Deux députés du parti pro-kurde BDP (Parti pour la paix et la démocratie), Selahattin Demirtaþ, co-président et Pervin Buldan, vice-présidente, ont été autorisés à se rendre à l'île-prison d'Imrali, où Abdullah Öcalan, président du PKK, purge une peine de prison à perpétuité. C'est la dixième fois qu'une visite de parlementaires est autorisée. La volonté d'Abdullah Öcalan est de passer à une phase plus active, celle d'une recherche par le dialogue d'un processus de paix doit maintenant déboucher sur de vraies négociations :
"je pense que le processus de dialogue que nous avons commencé il y a un an doit être poursuivi avec un nouveau format et, en d'autres termes, déboucher sur des avancées significatives. J'ai déjà fait des propositions dans ce sens, tant en direction des autorités turques que des responsables de Qandil [chaîne de montagnes dans le nord de l'Irak, où sont retranchés des combattants du PKK]. Il est essentiel que l'Etat crée les conditions d'une négociation en profondeur".

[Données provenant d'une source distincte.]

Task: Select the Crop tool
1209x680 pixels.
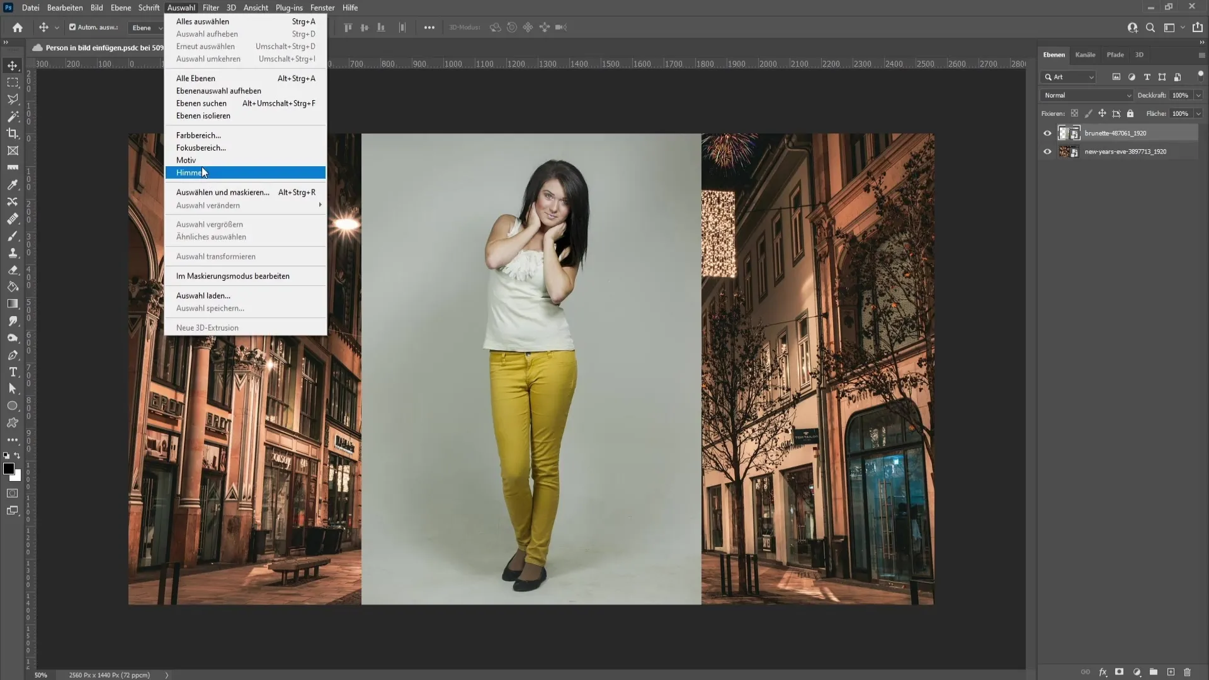Action: (13, 132)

Le plan convenu entre Öcalan et Ankara, appelé « processus de paix », comporterait trois phases dont la première commencée en avril implique le retrait de Turquie des combattants du PKK. La deuxième, qui se fait attendre, devrait être un ensemble de mesures de démocratisation à l'initiative gouvernementale, tandis que la dernière phase aurait pour finalité le retour en toute sécurité dans leurs foyers des militants et des combattants.

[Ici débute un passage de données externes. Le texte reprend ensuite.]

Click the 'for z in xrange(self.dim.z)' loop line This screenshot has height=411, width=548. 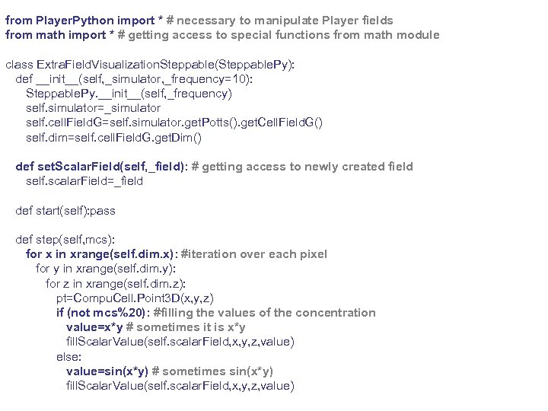tap(115, 283)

Le Premier ministre Recep Tayyip Erdogan estime à 20% le retrait des troupes du PKK : seuls « des vieux et des enfants », selon ses mots, auraient quitté le pays, précisant par ailleurs qu'une amnistie générale pour les rebelles, notamment pour A. Öcalan, et le droit à l'éducation en kurde n'étaient « pas d'actualité ».
« Nous risquons de sérieux problèmes », avait prévenu fin août Selahattin Demirtaþ avant que le PKK lance son ultimatum de suspendre son retrait du territoire de Turquie, menace mise à exécution début septembre - tout en maintenant la trêve des armes - et reportant l'entière responsabilité de cette décision sur les tergiversations du gouvernement d'Erdogan.
Abdullah Öcalan réitère sa volonté de ne pas mettre fin au dialogue mais de dépasser cette phase pour entamer de vraies négociations, rappelle Pervin Buldan qui confirme que le « processus de paix » en cours n'est pas rompu :
"j'en veux pour preuve la poursuite du cessez-le-feu, mais M. Öcalan, en tant que l'un des négociateurs, doit pouvoir rencontrer d'autres interlocuteurs que des membres de sa famille. Il doit pouvoir rencontrer ses avocats et, outre les députés du BDP, il doit pouvoir rencontrer d'autres délégations, les médias et les organisations de la société civile. C'est alors qu'on pourra commencer à parler de négociations."